How Map/Reduce works 07/11 Update SLTechnology News&Howtos

How Map/Reduce works

2025-07-11 Update From: SLTechnology News&Howtos shulou NAV: SLTechnology News&Howtos > Internet Technology >

Shulou(Shulou.com)06/03 Report--

The above picture is the flow chart given in the paper. It all starts with the top user program, which links to the MapReduce library and implements the most basic Map and Reduce functions. The order of execution in the figure is marked with numbers.

The 1.MapReduce library first divides the input file of user program into M (M is user-defined), each of which usually has 16MB to 64MB, which is divided into split0~4; as shown on the left of the figure, and then uses fork to copy the user process to other machines in the cluster.

One of the copies of the 2.user program is called master, and the rest called worker,master is responsible for scheduling, assigning jobs (Map jobs or Reduce jobs) to idle worker, and the number of worker can also be specified by the user.

3. The worker assigned to the Map job begins to read the input data of the corresponding shards. The number of Map jobs is determined by M and corresponds to split one by one. The Map job extracts key-value pairs from the input data, and each key-value pair is passed to the map function as a parameter, and the intermediate key-value pairs generated by the map function are cached in memory.

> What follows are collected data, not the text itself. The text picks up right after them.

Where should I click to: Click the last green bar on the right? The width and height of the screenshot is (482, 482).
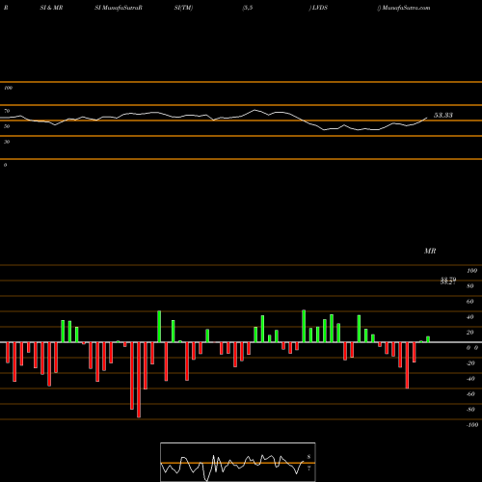click(428, 339)
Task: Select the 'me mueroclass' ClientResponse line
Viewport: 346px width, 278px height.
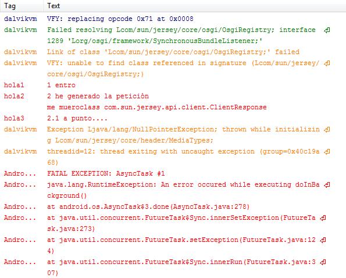Action: pos(157,108)
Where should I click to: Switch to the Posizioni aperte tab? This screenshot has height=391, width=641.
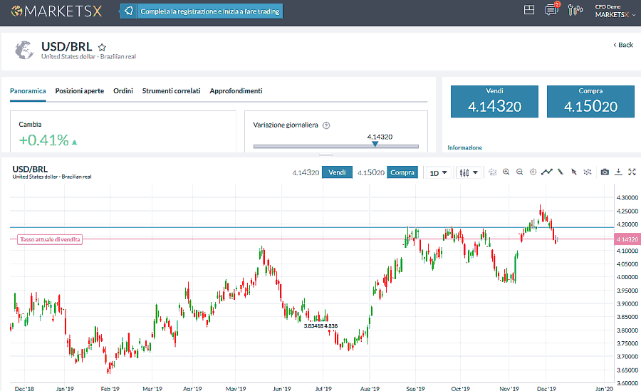[x=80, y=91]
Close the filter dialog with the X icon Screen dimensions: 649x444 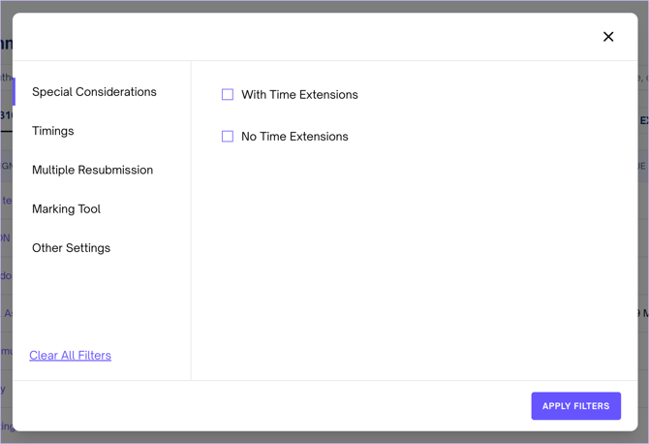click(x=608, y=37)
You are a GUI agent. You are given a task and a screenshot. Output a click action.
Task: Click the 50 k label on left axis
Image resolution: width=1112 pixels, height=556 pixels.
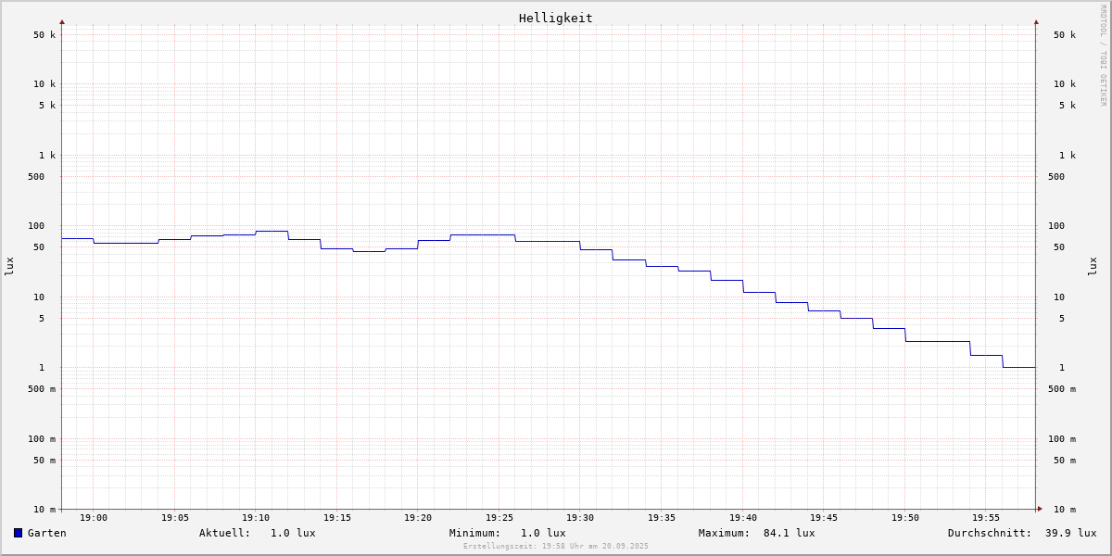[x=44, y=35]
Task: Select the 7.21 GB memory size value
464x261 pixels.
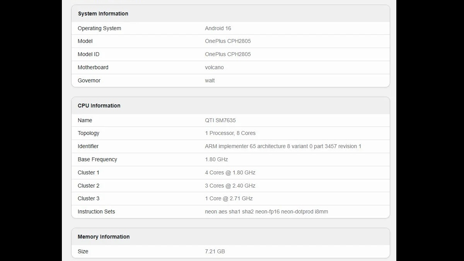Action: (215, 251)
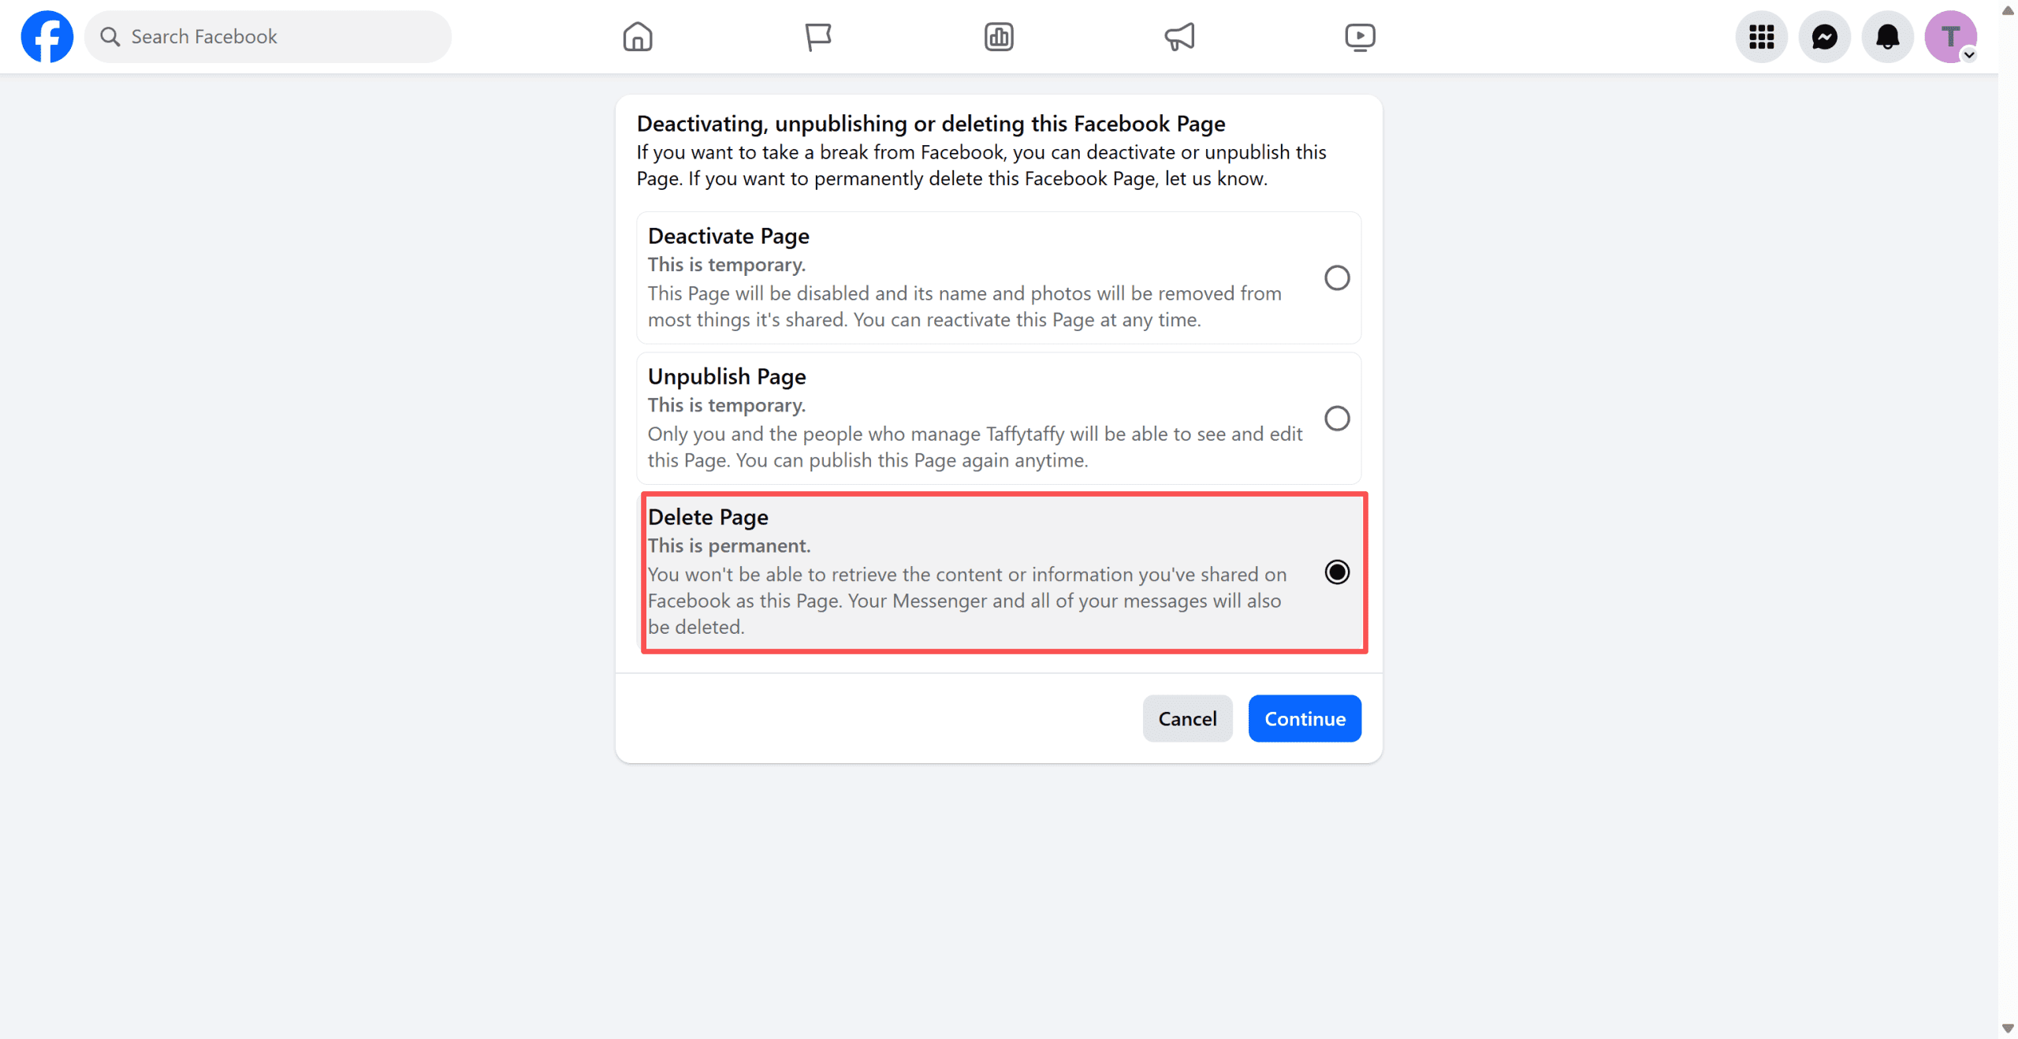Select the Delete Page radio button
The image size is (2018, 1039).
click(1337, 572)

4. The cached intermediate key-value pairs are regularly written to the local disk and are divided into R regions. The size of R is defined by the user, and each zone will correspond to a Reduce job in the future. The location of these intermediate key-value pairs will be notified to master,master to forward the information to Reduce worker.

5.master tells the worker assigned to the Reduce job where the partition it is responsible for (there must be more than one place, and the intermediate key-value pairs generated by each Map job may be mapped to all R different partitions). When Reduce worker reads all the intermediate key-value pairs it is responsible for, it sorts them first so that the key-value pairs of the same key are clustered together. Because different keys may map to the same partition, that is, the same Reduce job (who makes the partitions less), sorting is necessary.

6.reduce worker traverses the sorted intermediate key-value pair, and for each unique key, the key and associated value are passed to the reduce function, and the output generated by the reduce function is added to the output file of the partition.

6. When all the Map and Reduce jobs are completed, master wakes up the genuine user program,MapReduce function call to return the user program code.

After all execution, the MapReduce output is placed in the output file of R partitions (each corresponds to a Reduce job). Users usually do not need to merge the R files, but give them as input to another MapReduce program for processing. In the whole process, the input data comes from the underlying distributed file system (GFS), the intermediate data is placed on the local file system, and the final output data is written to the underlying distributed file system (GFS). And we should pay attention to the difference between the Map/Reduce job and the map/reduce function: the Map job handles a slice of input data and may need to call the map function multiple times to deal with each input key-value pair; the Reduce job handles the middle key-value pair of a partition, during which the reduce function is called for each different key, and the Reduce job finally corresponds to an output file.

Note: there is a sorting algorithm between the map function and the reduce function, which aggregates all values with the same key and takes the aggregated key-value as an argument to the reduce function.

Welcome to subscribe "Shulou Technology Information " to get latest news, interesting things and hot topics in the IT industry, and controls the hottest and latest Internet news, technology news and IT industry trends.

*The comments in the above article only represent the author's personal views and do not represent the views and positions of this website. If you have more insights, please feel free to contribute and share.